FRAGMENTO DE ORIGEN -
La potencia de un buque

Cien años pasaron desde el estreno de El acorazado Potemkin, una película ineludible. Cuarenta transcurrieron desde que la vi por primera vez. Era una joven militante de izquierda, que asistía emocionada a la proyección de tan magnífica cinta en blanco y negro. Las dos breves e inesperadas apariciones de la bandera roja flameando en lo más alto del mástil fueron, en formato audiovisual, un guiño paterno. Mi padre me había recomendado verla, tanto como los poemas de Anna Ajmátova y de Vladimir Mayakovski. La idea de una revolución social y política transformadora, que mejorara la vida de las personas, uno de los legados emocionales e ideológicos suyos.
Aún hoy, luego de diez años de su partida definitiva, evoco a ese hombre ateo que me crió y que creía fervientemente en la encarnación de la Igualdad, la Justicia y la Resistencia a la Opresión en el planeta. Actor de Nuevo Teatro, reconocido con los premios Trinidad Guevara, Podestá y Florencio Sánchez y una de las mejores voces del país, según el crítico Emilio Stevanovich, iba y venía por el patio de su casa cantando La Internacional. Isaac, para quien la Matria fue la Unión Soviética, celebraba la revolución ocurrida en la tierra donde había nacido su madre, una judía comunista que, a los 16 años, huyó del antisemitismo de los cosacos, rumbo a la Argentina.
Somos nietos y padres del exilio, porque hoy son muchos de nuestros hijos quienes se inauguran como migrantes, residentes de primera o última clase en Europa, como en los setenta ocurrió con quienes debieron irse. Los países centrales acogen y expulsan, una y otra vez, a asiáticos, africanos y latinoamericanos que no encuentran el mínimo bienestar en sus países.
Pero vayamos ahora a El acorazado Potemkin, la película de Sergio Einsenstein de 72 minutos, que se proyectó hace unos días en el Auditorio Nacional del ex CCK, en una copia restaurada, propiedad de la Fundación Cinemateca Argentina. Es un clásico de la etapa del cine mudo, que desafió las convenciones artísticas de su tiempo y marcó un momento muy alto en la historia del arte moderno. En el escenario de la gigantesca sala de madera clara y alfombras pulcras, con la platea y los dos pisos explotados por la presencia de un público atentísimo, sonó en vivo la Sinfónica Juvenil Nacional Libertador San Martín.

BLOQUE DE DATOS -
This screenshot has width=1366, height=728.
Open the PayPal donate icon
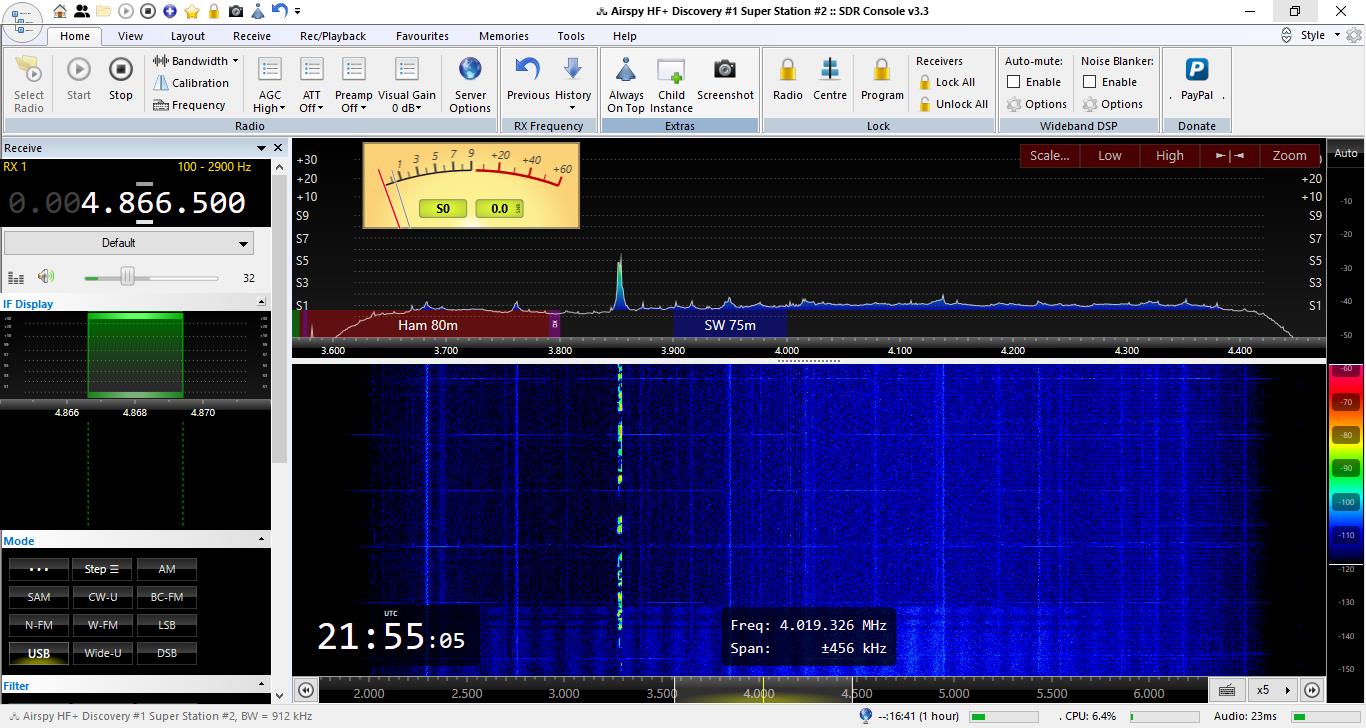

TAREAS A REALIZAR -
• 1. Resume en forma de lista el párrafo del texto sobre El acorazado Potemkin que empieza con "Pero vayamos ahora" y conserva sus datos principales.
• 2. Según el texto sobre El acorazado Potemkin, ¿con qué premios fue reconocido el padre de quien escribe?
• 3. Transcribe sin ningún cambio el fragmento del texto sobre El acorazado Potemkin que va de "Pero vayamos ahora" a "Libertador San Martín.", ambos incluidos.

RESPUESTAS COMPLETAS -
• 1.
- Película de Sergio Einsenstein, de 72 minutos.
- Se proyectó hace unos días en el Auditorio Nacional del ex CCK.
- Se exhibió en una copia restaurada, propiedad de la Fundación Cinemateca Argentina.
- Es un clásico del cine mudo que desafió las convenciones artísticas de su tiempo.
- Marcó un momento muy alto en la historia del arte moderno.
- La sala es gigantesca, de madera clara y alfombras pulcras.
- La platea y los dos pisos estaban llenos de un público atentísimo.
- En el escenario tocó en vivo la Sinfónica Juvenil Nacional Libertador San Martín.

• 2. Con los premios Trinidad Guevara, Podestá y Florencio Sánchez.

• 3.
Pero vayamos ahora a El acorazado Potemkin, la película de Sergio Einsenstein de 72 minutos, que se proyectó hace unos días en el Auditorio Nacional del ex CCK, en una copia restaurada, propiedad de la Fundación Cinemateca Argentina. Es un clásico de la etapa del cine mudo, que desafió las convenciones artísticas de su tiempo y marcó un momento muy alto en la historia del arte moderno. En el escenario de la gigantesca sala de madera clara y alfombras pulcras, con la platea y los dos pisos explotados por la presencia de un público atentísimo, sonó en vivo la Sinfónica Juvenil Nacional Libertador San Martín.